We have developed a synteny search algorithm which is a powerful tool for identifying orthologous members of multi-gene families within related species. In the Drosophilid lineage, the majority of inhibitory serpin orthologues show a striking conservation of the critical the P1/P1' proteinase cleavage sites, indicating that these inhibitors do not readily change specificity for their target proteinases. Despite this, the distribution of orthologues is quite patchy: many D. melanogaster serpins have no identified orthologues in the more distant species. The balance between inhibitory serpins and the target proteinases that they control forms a strong evolutionary constraint. The majority of Drosophilid inhibitory serpin orthologues appear to represent non-redundant genetic functions, with strong constraints on the P1/P1'sites. Three complex loci in D. melanogaster appear to represent recent duplication/divergence events where the sequence constraints have been relaxed.
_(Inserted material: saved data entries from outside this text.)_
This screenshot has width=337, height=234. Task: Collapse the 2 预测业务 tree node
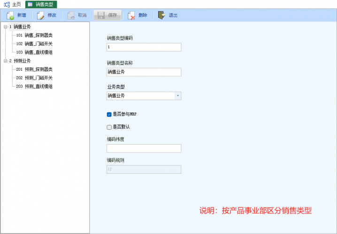click(x=5, y=61)
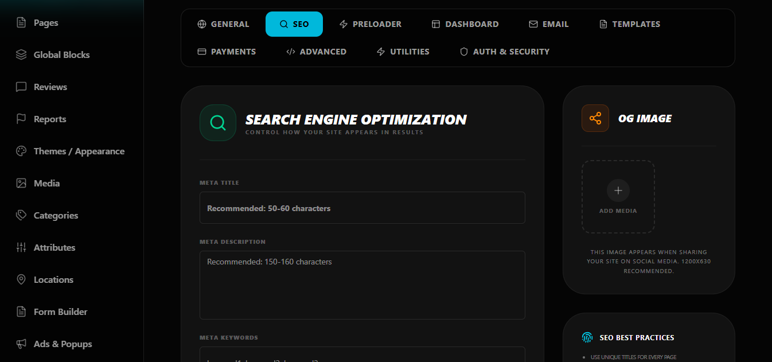The image size is (772, 362).
Task: Go to the Dashboard settings tab
Action: tap(465, 24)
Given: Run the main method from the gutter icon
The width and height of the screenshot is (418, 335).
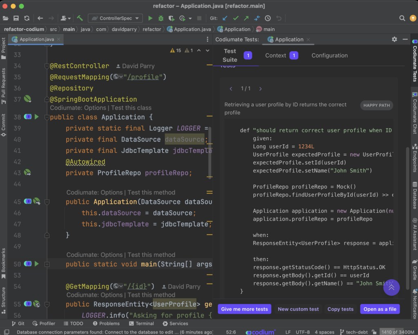Looking at the screenshot, I should point(36,264).
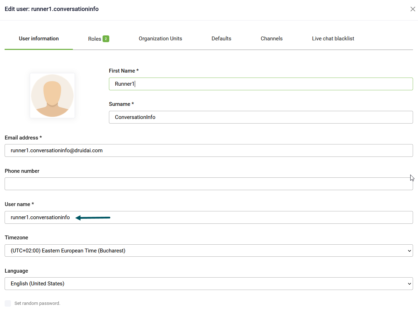The height and width of the screenshot is (313, 418).
Task: Click the empty Phone number field
Action: (x=209, y=184)
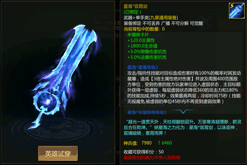This screenshot has height=165, width=247.
Task: Click the 星海*宸霄剑 weapon icon thumbnail
Action: 236,11
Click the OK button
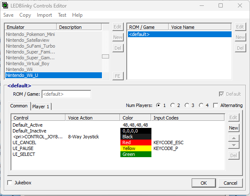This screenshot has height=196, width=250. [x=203, y=183]
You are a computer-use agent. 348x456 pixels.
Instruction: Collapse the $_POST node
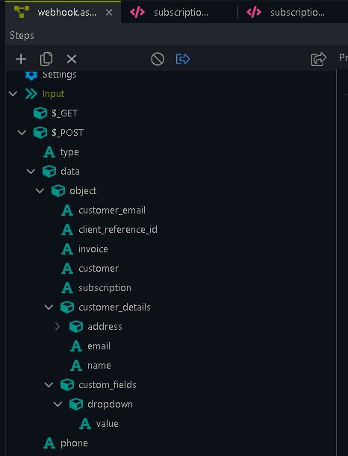tap(22, 133)
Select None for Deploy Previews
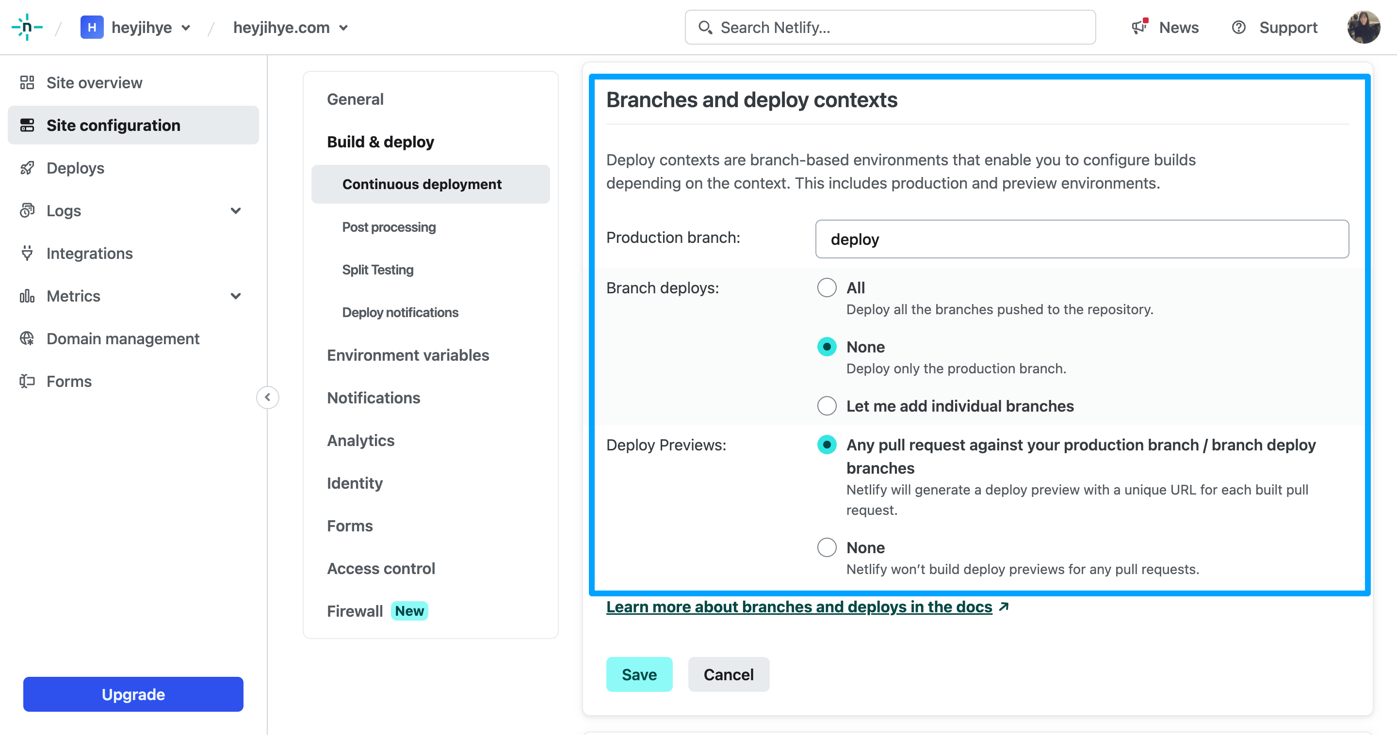The height and width of the screenshot is (735, 1397). click(826, 547)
Each complex contains a putative ancestral inhibitory serpin, with orthologues across the whole Drosophilid lineage, plus one or two genes restricted to the melanogaster group. Taken together our analyses imply that evolution within the Drosophilid serpin super-family has occurred predominantly by a gene duplication/divergence mechanism.

Methods

To assemble a curated set of serpin sequences within the Drosophilidae, we first compiled the orthologues from a tBLASTx search of the 12-species genes extracted from FlyBase http://flybase.bio.indiana.edu/. Additional serpins were identified using a synteny based approach, which relies on the conservation of the order of chromosomal transcripts between related species. The synteny search code is given in Additional file 5. Genes adjacent to serpin genes in Drosophila melanogaster were used to identify the corresponding region within the other Drosophilid genome sequence assemblies. Where the two adjacent genes on either side of a Drosophila melanogaster serpin could be uniquely resolved to orthologues in other species, the intervening sequence was examined for putative serpin genes. Where the adjacent gene orthologues could not be resolved in a given species, the process was repeated with more distant genes, up to a maximum of 3 genes from the original D. melanogaster serpin. Any putative matches were compared to the original serpin protein by tBLASTx alignment [58]. High-scoring matches were considered to be likely orthologues on the basis of both synteny and sequence conservation. A final tBLASTx search was made using all the Drosophilid serpin genes identified in the previous searches as queries against all 12 Drosophilid genomes. The sets of serpin amino-acid sequences were aligned using CLUSTALW. Minimum evolution bootstraps were built using MEGA4 [59] for each serpin within each Drosophilid species.